In the last verdant spot on the planet, the animals gather and decide to form a guitar rock supergroup playing the hits of the '70s, '80s and 22nd century neo-prog. These animals, it should be noted, are bald, because of the radiation and bad food, except for the bald eagle, whose head is crowned with feathers and is extinct. That is to say, it has feathers on its extinct head.
(Sorry, this requires some explanation. In the infinitely compartmentalized far future, body parts of species face extinction as creatures incresingly opt for biomechanical artiforgs and cybernetic heads. So there's a bald eagle there, but it's got a fake head. With feathers on it. Are you with me? It plays a sweet Fender Telecaster.)

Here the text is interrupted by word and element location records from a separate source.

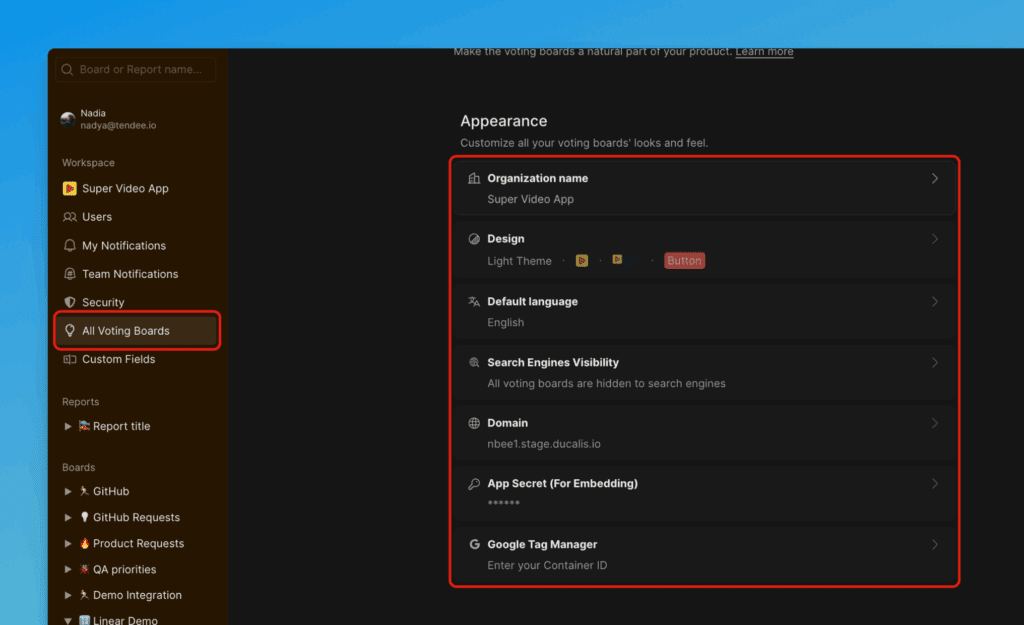
Task: Open the Organization name row chevron
Action: 935,178
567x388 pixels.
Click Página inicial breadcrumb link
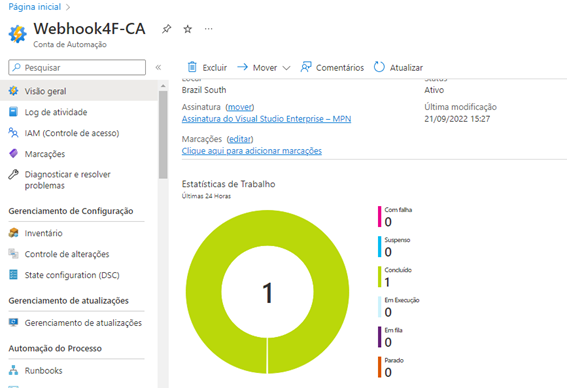pos(35,7)
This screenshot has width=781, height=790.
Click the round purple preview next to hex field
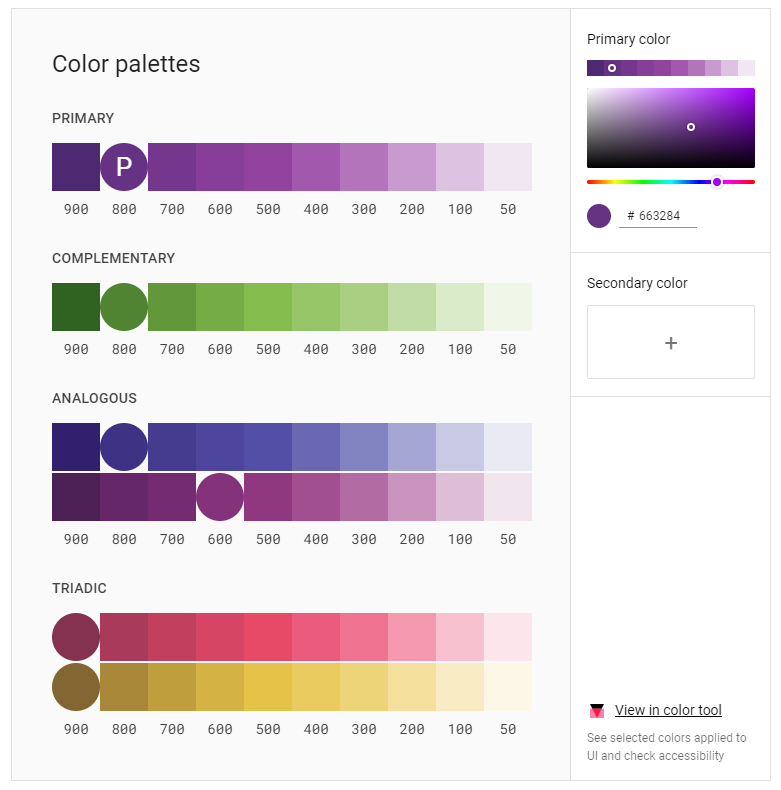(x=599, y=215)
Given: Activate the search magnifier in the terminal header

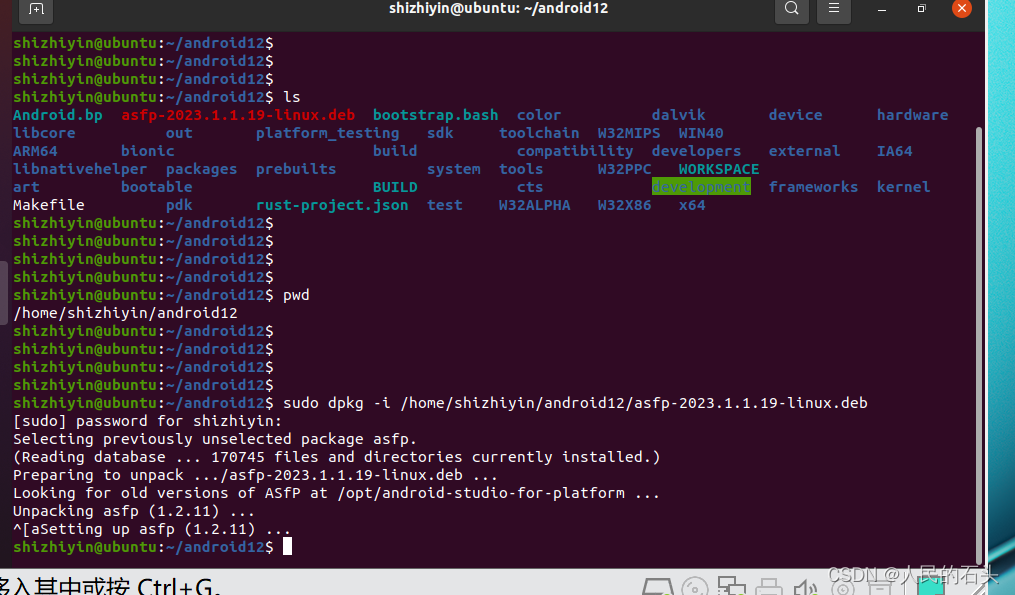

FAREWELL CONCERT, read the fliers. COME ROCK THE PLANET'S FACE OFF. AND THEN WE'LL LEAVE AND BLOW THIS GODFORSAKEN PIECE OF CRAP THE HELL UP. Then they practice and practice: K-Forge the Bald Orangutan on drums; Gorlamo the Bald Beaver (I know, I know) on jazz flute (I know, I know) and Moog synth; Jim the Bald Human on rhythm guitar; and Mr. Jennifer the Bald Eagle on lead guitar and vocals. They learn the entire discography of Styx because they mean to rock everyone's faces off, more or less as the flier promised.
On the night of the concert, five farmers and a gas giant alien show up. They seem to enjoy themselves. The gas giant, it turns out, is a big fan of early Yes.
They play and play and drink punch all night long. The next morning, they're too tired to blow up the planet. Earth is saved!